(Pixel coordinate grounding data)
%%
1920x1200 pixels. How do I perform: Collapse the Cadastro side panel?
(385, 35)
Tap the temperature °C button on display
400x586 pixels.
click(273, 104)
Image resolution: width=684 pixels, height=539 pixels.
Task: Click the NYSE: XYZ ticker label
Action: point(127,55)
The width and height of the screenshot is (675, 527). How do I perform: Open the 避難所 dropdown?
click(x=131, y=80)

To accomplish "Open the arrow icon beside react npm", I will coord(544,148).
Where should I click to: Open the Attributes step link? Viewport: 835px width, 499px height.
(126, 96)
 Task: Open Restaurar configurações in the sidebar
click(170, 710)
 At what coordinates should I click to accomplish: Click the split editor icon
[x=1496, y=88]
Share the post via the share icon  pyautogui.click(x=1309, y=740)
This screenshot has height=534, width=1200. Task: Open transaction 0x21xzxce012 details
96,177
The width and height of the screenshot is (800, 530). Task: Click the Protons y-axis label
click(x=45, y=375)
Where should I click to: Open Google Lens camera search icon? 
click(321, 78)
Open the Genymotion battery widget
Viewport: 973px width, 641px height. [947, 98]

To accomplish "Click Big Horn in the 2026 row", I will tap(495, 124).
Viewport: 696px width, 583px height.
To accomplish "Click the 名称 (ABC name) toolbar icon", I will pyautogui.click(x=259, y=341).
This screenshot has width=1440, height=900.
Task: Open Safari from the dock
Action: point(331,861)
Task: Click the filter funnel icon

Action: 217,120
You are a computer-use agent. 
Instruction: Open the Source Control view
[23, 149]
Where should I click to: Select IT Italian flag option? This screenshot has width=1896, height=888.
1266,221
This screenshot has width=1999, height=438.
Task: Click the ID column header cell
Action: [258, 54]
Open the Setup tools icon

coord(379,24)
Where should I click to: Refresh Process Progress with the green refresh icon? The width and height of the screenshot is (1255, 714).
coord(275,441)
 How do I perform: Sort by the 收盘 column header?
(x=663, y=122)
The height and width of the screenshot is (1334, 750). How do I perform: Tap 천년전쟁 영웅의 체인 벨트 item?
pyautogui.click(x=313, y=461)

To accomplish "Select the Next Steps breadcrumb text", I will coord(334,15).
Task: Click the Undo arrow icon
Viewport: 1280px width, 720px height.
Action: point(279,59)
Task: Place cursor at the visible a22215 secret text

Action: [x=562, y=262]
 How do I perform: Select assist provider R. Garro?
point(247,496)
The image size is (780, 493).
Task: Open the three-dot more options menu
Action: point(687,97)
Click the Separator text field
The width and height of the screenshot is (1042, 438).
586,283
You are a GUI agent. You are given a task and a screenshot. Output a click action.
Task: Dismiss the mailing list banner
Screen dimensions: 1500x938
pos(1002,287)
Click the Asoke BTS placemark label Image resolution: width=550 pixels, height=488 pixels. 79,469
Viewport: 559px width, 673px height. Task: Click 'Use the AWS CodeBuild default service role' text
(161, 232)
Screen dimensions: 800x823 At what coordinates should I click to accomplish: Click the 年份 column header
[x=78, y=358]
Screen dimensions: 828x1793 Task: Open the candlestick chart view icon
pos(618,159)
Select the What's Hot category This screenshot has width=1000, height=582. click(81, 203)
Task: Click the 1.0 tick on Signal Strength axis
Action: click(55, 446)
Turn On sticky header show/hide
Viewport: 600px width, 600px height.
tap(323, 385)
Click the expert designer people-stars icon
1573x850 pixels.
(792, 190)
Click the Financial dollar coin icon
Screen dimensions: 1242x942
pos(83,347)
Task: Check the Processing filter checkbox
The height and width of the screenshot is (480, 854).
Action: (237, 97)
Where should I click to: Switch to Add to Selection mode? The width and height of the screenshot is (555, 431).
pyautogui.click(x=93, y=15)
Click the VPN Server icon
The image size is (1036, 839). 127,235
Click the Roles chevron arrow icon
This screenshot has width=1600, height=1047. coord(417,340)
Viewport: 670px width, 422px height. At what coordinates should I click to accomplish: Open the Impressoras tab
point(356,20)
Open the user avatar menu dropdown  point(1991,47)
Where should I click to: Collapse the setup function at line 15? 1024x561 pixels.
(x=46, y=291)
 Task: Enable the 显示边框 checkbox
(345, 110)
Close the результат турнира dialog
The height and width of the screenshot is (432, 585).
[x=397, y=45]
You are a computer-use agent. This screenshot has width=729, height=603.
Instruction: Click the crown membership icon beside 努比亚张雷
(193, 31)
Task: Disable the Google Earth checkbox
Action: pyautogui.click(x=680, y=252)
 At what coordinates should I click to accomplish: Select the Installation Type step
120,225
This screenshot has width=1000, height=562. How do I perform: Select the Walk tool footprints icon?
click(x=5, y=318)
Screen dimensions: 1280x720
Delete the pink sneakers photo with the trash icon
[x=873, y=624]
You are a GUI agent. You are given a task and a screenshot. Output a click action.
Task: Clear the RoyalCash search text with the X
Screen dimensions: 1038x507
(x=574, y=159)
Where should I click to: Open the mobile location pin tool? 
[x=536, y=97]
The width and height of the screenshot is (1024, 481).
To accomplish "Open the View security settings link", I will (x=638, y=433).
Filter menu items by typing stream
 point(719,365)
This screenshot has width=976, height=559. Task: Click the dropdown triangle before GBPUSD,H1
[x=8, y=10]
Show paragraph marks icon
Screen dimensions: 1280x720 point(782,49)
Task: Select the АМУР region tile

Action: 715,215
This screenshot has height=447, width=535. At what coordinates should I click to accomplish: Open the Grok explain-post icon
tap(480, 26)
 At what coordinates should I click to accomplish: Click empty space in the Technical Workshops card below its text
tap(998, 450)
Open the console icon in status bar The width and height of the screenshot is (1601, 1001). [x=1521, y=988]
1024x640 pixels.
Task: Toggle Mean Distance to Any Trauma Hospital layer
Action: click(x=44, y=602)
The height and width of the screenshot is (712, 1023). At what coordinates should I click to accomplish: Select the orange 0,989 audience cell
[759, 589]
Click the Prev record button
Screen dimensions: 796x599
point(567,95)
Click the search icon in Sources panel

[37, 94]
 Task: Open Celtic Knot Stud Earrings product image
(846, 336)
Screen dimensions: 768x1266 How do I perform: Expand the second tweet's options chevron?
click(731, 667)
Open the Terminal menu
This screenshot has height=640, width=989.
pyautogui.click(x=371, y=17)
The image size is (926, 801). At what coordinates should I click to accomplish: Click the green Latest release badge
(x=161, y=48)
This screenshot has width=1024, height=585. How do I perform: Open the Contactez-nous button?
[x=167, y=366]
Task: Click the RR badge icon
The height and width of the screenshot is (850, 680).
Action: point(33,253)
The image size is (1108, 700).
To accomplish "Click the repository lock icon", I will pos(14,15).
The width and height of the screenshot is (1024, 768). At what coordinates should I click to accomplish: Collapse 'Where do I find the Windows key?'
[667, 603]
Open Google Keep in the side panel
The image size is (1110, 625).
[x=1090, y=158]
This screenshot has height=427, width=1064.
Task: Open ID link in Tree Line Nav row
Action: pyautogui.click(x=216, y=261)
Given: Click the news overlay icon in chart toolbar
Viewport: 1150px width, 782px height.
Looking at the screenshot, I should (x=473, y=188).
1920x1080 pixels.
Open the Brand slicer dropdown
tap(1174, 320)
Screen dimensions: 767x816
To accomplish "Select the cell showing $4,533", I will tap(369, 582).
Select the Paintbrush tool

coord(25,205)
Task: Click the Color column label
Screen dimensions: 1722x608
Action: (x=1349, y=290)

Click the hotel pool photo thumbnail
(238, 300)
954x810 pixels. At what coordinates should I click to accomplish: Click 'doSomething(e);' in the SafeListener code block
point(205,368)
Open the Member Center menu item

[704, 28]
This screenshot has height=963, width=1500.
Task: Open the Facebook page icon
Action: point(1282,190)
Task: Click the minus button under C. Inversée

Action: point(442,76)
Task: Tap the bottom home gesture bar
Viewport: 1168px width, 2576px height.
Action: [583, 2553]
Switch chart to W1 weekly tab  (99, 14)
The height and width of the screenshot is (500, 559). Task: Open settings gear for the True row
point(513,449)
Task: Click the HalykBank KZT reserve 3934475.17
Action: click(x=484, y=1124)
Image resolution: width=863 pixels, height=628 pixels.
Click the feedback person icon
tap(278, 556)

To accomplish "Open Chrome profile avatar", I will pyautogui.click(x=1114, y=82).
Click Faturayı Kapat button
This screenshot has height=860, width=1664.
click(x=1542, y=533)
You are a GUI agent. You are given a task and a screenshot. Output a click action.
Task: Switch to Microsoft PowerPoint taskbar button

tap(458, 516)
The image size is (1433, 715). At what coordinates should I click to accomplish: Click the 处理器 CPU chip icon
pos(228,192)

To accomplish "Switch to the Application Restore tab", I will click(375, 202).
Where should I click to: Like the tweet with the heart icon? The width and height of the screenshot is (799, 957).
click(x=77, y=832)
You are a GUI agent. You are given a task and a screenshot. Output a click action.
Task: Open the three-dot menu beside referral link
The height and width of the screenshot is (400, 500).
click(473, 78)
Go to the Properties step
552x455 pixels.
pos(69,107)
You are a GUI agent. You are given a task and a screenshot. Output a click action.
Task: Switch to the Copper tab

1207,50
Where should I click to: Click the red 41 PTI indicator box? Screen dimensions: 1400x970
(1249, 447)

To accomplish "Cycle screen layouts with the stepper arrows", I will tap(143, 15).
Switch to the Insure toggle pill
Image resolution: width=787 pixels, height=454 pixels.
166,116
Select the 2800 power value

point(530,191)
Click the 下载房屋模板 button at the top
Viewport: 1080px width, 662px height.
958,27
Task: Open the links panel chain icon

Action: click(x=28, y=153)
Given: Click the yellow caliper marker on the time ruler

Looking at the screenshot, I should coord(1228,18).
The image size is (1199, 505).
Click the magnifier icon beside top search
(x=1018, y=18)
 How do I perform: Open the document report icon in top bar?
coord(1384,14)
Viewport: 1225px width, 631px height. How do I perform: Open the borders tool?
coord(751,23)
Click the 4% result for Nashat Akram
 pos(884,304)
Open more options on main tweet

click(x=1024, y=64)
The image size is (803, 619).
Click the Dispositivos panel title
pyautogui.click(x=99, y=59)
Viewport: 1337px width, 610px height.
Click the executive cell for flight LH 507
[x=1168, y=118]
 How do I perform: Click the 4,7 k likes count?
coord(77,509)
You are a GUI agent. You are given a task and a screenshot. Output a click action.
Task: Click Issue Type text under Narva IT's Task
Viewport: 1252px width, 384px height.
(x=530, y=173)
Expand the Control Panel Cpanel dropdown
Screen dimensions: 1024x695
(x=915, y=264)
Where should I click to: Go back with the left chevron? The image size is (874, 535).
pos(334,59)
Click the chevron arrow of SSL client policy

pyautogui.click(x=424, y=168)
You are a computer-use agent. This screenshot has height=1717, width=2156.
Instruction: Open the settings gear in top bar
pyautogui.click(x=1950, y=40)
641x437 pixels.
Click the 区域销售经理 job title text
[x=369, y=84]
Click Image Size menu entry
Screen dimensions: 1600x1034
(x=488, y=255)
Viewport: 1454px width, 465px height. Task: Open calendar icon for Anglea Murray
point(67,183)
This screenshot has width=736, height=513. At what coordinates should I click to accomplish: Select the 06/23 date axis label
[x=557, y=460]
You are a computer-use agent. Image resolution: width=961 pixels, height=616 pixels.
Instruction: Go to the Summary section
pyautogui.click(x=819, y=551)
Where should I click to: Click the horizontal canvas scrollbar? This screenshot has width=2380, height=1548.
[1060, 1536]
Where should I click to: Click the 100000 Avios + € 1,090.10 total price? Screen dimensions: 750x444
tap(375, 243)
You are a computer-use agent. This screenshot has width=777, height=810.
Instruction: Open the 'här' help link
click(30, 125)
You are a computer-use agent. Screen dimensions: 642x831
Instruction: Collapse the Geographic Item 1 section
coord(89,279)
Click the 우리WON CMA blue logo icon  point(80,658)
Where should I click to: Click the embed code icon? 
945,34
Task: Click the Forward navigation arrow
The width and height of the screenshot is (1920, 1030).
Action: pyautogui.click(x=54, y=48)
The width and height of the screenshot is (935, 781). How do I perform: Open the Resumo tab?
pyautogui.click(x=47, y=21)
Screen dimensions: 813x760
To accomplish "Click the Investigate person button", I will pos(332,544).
%%
EXERCISE OBJECTIVE
When a line of the data holds the string "avatar", pick it out and copy it.

EXERCISE RESULT
Open the user avatar menu dropdown  point(1991,47)
To accomplish "Open Chrome profile avatar", I will pyautogui.click(x=1114, y=82).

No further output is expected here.